▸ PAGE EXTRACT
-=-=-=-=-
Little did Lincoln know that in the late winter of 1862 Kellogg had made a mysterious trip into the Confederacy on business, traveled with his brother-in-law General Helm, and aided his other Todd relatives from Louisiana at the Battle of Shiloh by helping out in the hospital for Louisiana regiments. Samuel B. Todd, serving in the 24th Louisiana (or "Crescent Regiment"), was among the twenty-three soldiers of that regiment killed in the battle.
“Ora” was writing from Bloomfield, Nelson County, Kentucky, on August 24, and asserted that “an esteemed lady friend” had told a story about “old Abe,” one that “is no doubt true as it comes from very high authority.”
According to the letter, “Mrs. Patsey Gates, soon after Lincoln's election, said to a friend: ‘Well, who'd a thought Abraham Enlow would ever get to be President?’” Pressed for more information, the “honest” woman had explained that as a boy, Enlow had stolen a saddle from a Jim Craycroft,2 gotten caught, and ran off to Illinois and took the name Lincoln. “I wish to to take this chance of reaching you, but if any of Old Abe’s friends get hold of it it will be sure to miscarry,” the correspondent concluded.
For anyone who still has doubts that the gossip was politically motivated, the letter began with the declaration that Nelson County had “redeemed itself at the last State election by sending Mr. Murphy, the Southern Rights candidate, to the Legislature, over the Union candidate, thus proving to the arch old traitor, Chas. A. Wickliffe, who was elected to the Abolition Congress last fall from this district, that he is now in a disgraceful minority. The true men of Kentucky are rising, and are determined to free themselves from the Lincoln oligarchy.”
St. Louis Republican, reprinted in The Cairo Bulletin, June 18, 1872.
This name was possibly inspired by Samuel Haycraft’s, and the location, “Bloomfield,” is a name that comes up in many of these stories, sometimes as the name of Lincoln’s “real” father.
-=-=-=-=-
▸ ACTIVITY 1
In the Lincoln gossip passage, from what place and on what date was "Ora" writing?
▸ ACTIVITY 2
Using the Lincoln gossip passage, explain what part of Ora's letter shows that the story was politically motivated.

▸ MATERIAL PROVIDED
-=-=-=-=-
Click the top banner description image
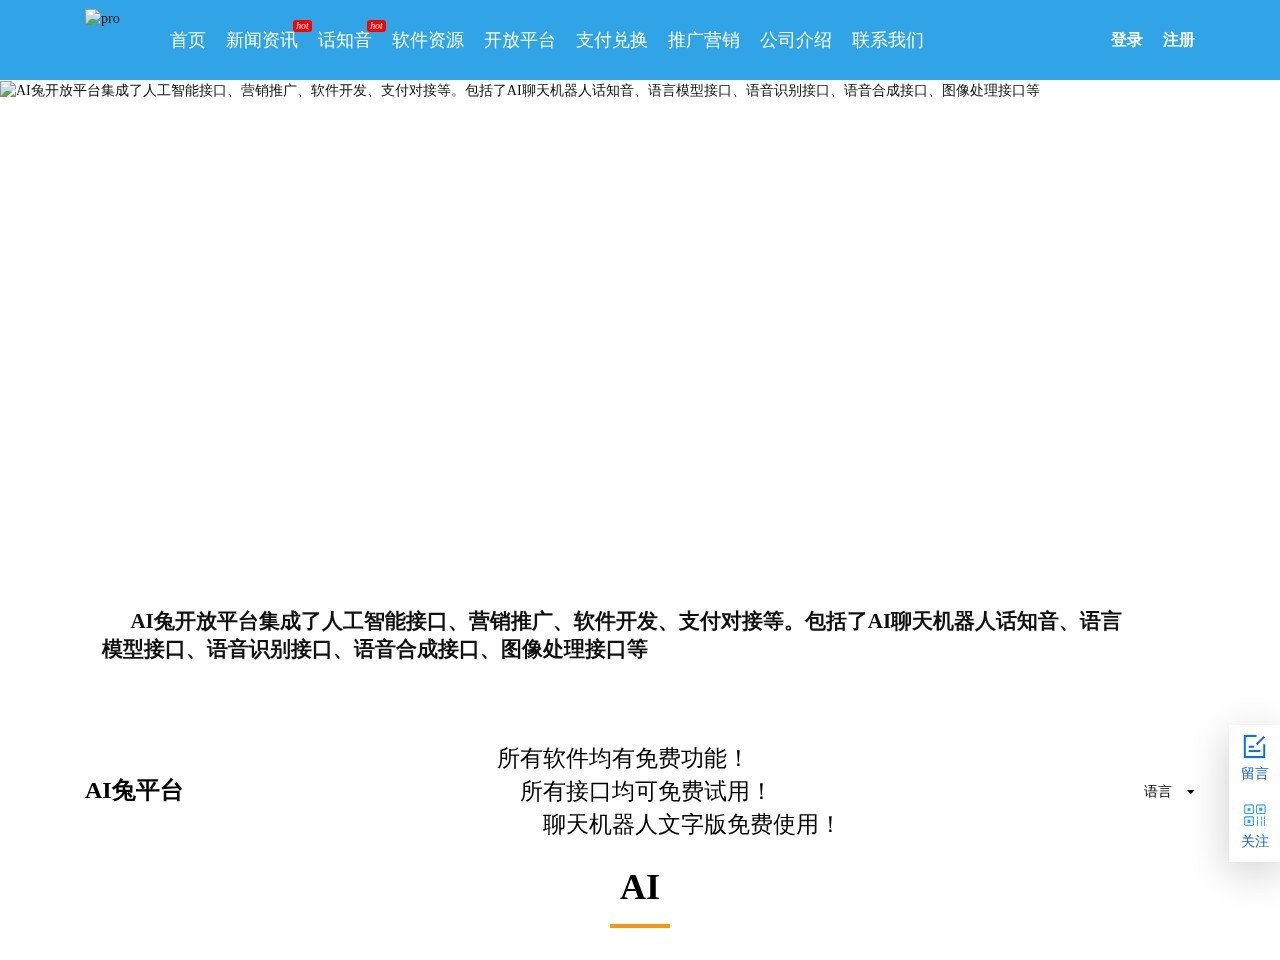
-=-=-=-=-
▸ EXERCISE RESPONSE 1
Ora was writing from Bloomfield, Nelson County, Kentucky, on August 24.

▸ EXERCISE RESPONSE 2
The letter opened by praising Nelson County for electing Mr. Murphy, the Southern Rights candidate, to the Legislature over the Union candidate. It called Chas. A. Wickliffe an "arch old traitor" and said the true men of Kentucky were determined to free themselves from the "Lincoln oligarchy."